- SELECTED TEXT
SAP CAP takes a similar approach to these frameworks but, in my opinion, does it better. One standout feature is its surprisingly active and robust community, which has contributed tons of cool add-ons and extensions. Think Websockets, GraphQL integration, Audit Logging, Change Tracking, Telemetry, and more.

Here's a taste of just some of the nice things the SAP CAP community brings to the table: CAP Plugins & Enhancements | capire

Quick Comparision

Where would journalistic objectivity be if we simply let my previous statements stand unchallenged? Right.

To provide a more balanced perspective, I've put together a quick comparison of several back-end frameworks. This should give you a brief idea of where SAP CAP stands in the landscape:

Comparision of various alternatives (SAP CAP, PocketBase, SupaBase, LoopBack) to create back-ends / api-based services. (Photo by the author)

SAP CAP can be roughly compared to LoopBack (former IBM) both in scope and underlying business need. In general SAP CAP has a more modern, developer-friendly approach but comes with some drawbacks:

1. It's not fully hosted on open platforms like GitHub or GitLab, which makes it harder to compare with other open-source projects.
2. It personally feels more like a hybrid solution than true open source.
3. There aren't a ton of external contributors, which kinda gives off the vibe that it's not drawing as much attention from the external community. 

In my personal opinion, it would be awesome to see SAP open things up more in the future and really get the external community involved!

Understanding CAP - the basics

SAP CAP comes with a wide range of capabilities, covering aspects such as domain modeling, providing and consuming services, events & messaging, and much more.

At the time of writing, there are about 16 distinct aspects of SAP CAP, all thoroughly documented in The CAP Cookbook. But don't worry - you don't need to master all of them. As your project evolves and new requirements emerge, you'll naturally explore these aspects one by one. The iterative approach is one of the core values of SAP CAP.

For building an application that's split into a front-end (avoiding Fiori/UI5 for the front-end) and back-end, you only need to focus on three key aspects to get started:

A very generic conceptual structure of a SAP CAP project (Photo by the author)

- SUPPLIED INFORMATION
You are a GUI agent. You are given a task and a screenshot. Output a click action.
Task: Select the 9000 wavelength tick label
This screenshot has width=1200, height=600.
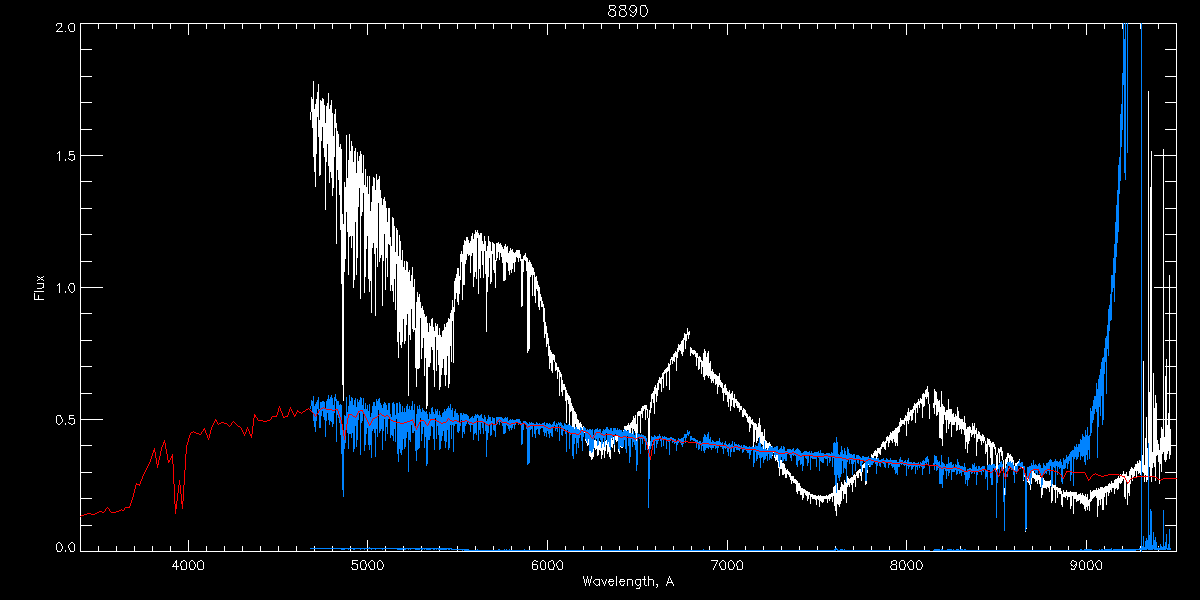(1087, 565)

- INSTRUCTIONS FOR THE TASK
Continue the SAP CAP article from the point where it stops.

- ANSWER BELOW
1. 1 Domain Modeling
2. 2 Providing Services
3. 3 Consuming Services (Clients)

Before we start implementing (I know you're excited for the code), I will introduce you to the three aspects we are going to use today.

The aspects are already tailored towards our implemented use case: A simple catalog of cat breeds.

1. Domain Modeling

SAP CAP is designed in a way that makes you start out with domain modeling - which makes sense. To do this effectively, it's recommended to collaborate with business stakeholders or domain experts to design the model together. This is exactly what CDS (Core Data Services) is designed for - modeling data close to natural language, so stakeholders can be loosely involved with implementation.

SAP CAP encourages keeping models as flat as possible with minimal relationships, which brings us to a data structure like this, written in CDS:

namespace catcat.domain;

@description: 'Cat breeds with their properties'
entity CatBreeds {
  key name           : String @mandatory;
      originCountry  : String;
      coat           : String;
      pattern        : String;
}

As you see, modeling in CDS can be pretty straightforward. This section was just for the general concept. I will show the implementation later.

2. Providing Services

Once we've created a basic data model, the next step is to build services on top of it. These services are also modeled using CDS.

Let's say we create a service CatCatalog that returns an entity CatBreeds.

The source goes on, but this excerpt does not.